<ヤクルト7-1中日>◇3日◇神宮

 ヤクルトのウラディミール・バレンティン外野手(30)の8月は、やっぱり熱い!

 60本塁打の日本記録を作った昨季をほうふつさせる、アーチ量産態勢に入りそうな勢いだ。1点リードで迎えた3回は、111キロの低めカーブをすくい上げて左中間席へ。3点リードの7回は、125キロの外角スライダーを左手で押し込み左中間席へ放り込んでみせた。どちらも技ありだった。

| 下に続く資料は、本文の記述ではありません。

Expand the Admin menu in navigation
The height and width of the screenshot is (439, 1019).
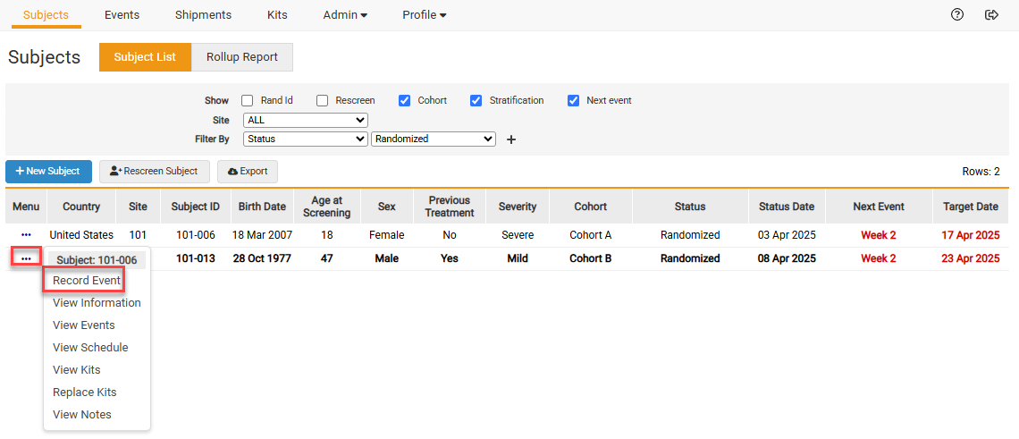(345, 15)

 この緩いボールに対応できたのが、大きな変化だ。「練習でやっているタイミングのまま、同じように緩いボールを自分のポイントまで待って打つことができた」と解説してみせた。今季はこれまで我慢ができず、ボールを迎えに行く姿が目立っていた。

 月が替わって雰囲気も変わった。小川監督が見抜いていた。「(1日から)ちょっと違うよね。集中力が出てきた。去年は体からにじみ出る雰囲気があった。このところ感じられるようになった」。左アキレスけん痛に悩んだ6、7月のイライラモードからは解放されつつある。

 バレンティンも自覚していた。「去年のような状態ではないからね。集中しないとダメだと思う。去年と違うのは、相手投手が注意深く投げているところ。失投が少ない。我慢することが大事」と、しっかりと現状を見詰めている。

 この日の2本も失投ではない。集中して我慢して自分のポイントまで呼び込み芯でとらえた。昨年の8月は18発。ライバルの広島エルドレッドが7試合ノーアーチの隙に、ここ4試合で3発の固め打ち。11本差まで詰めた。「ホームランは気にしていない」。無欲で巻き返す。【矢後洋一】

 ▼バレンティンが21、22号。来日1年目からの1試合2本塁打以上の回数は11年4度→12年4度→13年11度→14年4度となり、通算23度目。マルチ本塁打のプロ野球記録は王(巨人)の95度、ヤクルトで23度はラミレスに並ぶ球団タイ記録。